Package 'tilting'

Title: Variable Selection via Tilted Correlation Screening Algorithm
Description: Implements an algorithm for variable selection in high-dimensional linear regression using the "tilted correlation", a new way of measuring the contribution of each variable to the response which takes into account high correlations among the variables in a data-driven way.
Authors: Haeran Cho [aut, cre], Piotr Fryzlewicz [aut]
Maintainer: Haeran Cho <[email protected]>
License: GPL (>= 2)
Version: 1.1.1
Built: 2025-03-01 02:48:45 UTC
Source: https://github.com/cran/tilting

Help Index


Variable Selection via Tilted Correlation Screening Algorithm

Description

Implements an algorithm for variable selection in high-dimensional linear regression using the "tilted correlation", a way of measuring the contribution of each variable to the response which takes into account high correlations among the variables in a data-driven way.

Details

Package: tilting
Type: Package
Version: 1.1.1
Date: 2016-12-22
License: GPL (>= 2)
LazyLoad: yes

The main function of the package is tilting.

Author(s)

Haeran Cho, Piotr Fryzlewicz

Maintainer: Haeran Cho <[email protected]>

References

H. Cho and P. Fryzlewicz (2012) High-dimensional variable selection via tilting, Journal of the Royal Statistical Society Series B, 74: 593-622.

Examples

X <- matrix(rnorm(100*100), 100, 100) # 100-by-100 design matrix
y <- apply(X[,1:5], 1, sum)+rnorm(100) # first five variables are significant

tilt <- tilting(X, y, op=2)
tilt$active.hat # returns the finally selected variables

Compute the L2 norm of each column

Description

The function returns a vector containing the L2 norm of each column for a given matrix.

Usage

col.norm(X)

Arguments

X

a matrix for which the column norms are computed.

Value

A vector containing the L2 norm of the columns of X is returned.

Author(s)

Haeran Cho


Select a threshold for sample correlation matrix

Description

The function selects a threshold for sample correlation matrix.

Usage

get.thr(C, n, p, max.num = 1, alpha = NULL, step = NULL)

Arguments

C

sample correlation matrix of a design matrix.

n

the number of observations of the design matrix.

p

the number of variables of the design matrix.

max.num

the number of times for which the threshold selection procedure is repeated.

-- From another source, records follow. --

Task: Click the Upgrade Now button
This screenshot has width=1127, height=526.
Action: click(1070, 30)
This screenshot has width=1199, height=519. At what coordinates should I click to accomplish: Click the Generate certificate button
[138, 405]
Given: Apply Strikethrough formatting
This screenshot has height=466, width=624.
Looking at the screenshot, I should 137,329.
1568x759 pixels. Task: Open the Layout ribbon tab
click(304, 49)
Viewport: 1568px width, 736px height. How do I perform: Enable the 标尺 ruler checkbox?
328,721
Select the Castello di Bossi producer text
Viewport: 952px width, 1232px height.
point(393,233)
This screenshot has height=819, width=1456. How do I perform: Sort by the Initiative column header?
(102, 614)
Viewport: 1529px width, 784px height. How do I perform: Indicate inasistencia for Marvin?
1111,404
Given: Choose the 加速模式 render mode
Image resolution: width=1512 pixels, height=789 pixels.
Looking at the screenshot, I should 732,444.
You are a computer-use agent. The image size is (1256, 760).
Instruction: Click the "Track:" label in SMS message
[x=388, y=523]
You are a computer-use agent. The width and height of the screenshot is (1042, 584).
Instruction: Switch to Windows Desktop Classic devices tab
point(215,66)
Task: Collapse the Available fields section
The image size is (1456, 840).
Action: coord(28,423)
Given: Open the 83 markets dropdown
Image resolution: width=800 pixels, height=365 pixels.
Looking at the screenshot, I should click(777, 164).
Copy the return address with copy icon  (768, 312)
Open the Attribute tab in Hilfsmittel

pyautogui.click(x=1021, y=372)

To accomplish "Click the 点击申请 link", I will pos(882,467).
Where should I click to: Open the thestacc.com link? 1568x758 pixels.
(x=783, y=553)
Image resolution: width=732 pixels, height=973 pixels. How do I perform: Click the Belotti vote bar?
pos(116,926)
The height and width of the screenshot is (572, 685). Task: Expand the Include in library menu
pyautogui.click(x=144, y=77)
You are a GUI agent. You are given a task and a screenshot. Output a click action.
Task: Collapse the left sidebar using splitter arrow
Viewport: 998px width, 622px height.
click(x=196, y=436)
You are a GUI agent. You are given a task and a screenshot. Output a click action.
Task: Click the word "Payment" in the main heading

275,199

Usually max.num==1 is used.

alpha

The level at which the false discovery rate is controlled. When alpha==NULL, it is set to be 1/sqrt(p).

step

the size of a step taken when screening the p(p-1)/2 off-diagonal elements of C.

Value

thr

selected threshold.

thr.seq

when max.num>1, the sequence of thresholds selected at each iteration.

Author(s)

Haeran Cho

References

H. Cho and P. Fryzlewicz (2012) High-dimensional variable selection via tilting, Journal of the Royal Statistical Society Series B, 74: 593-622.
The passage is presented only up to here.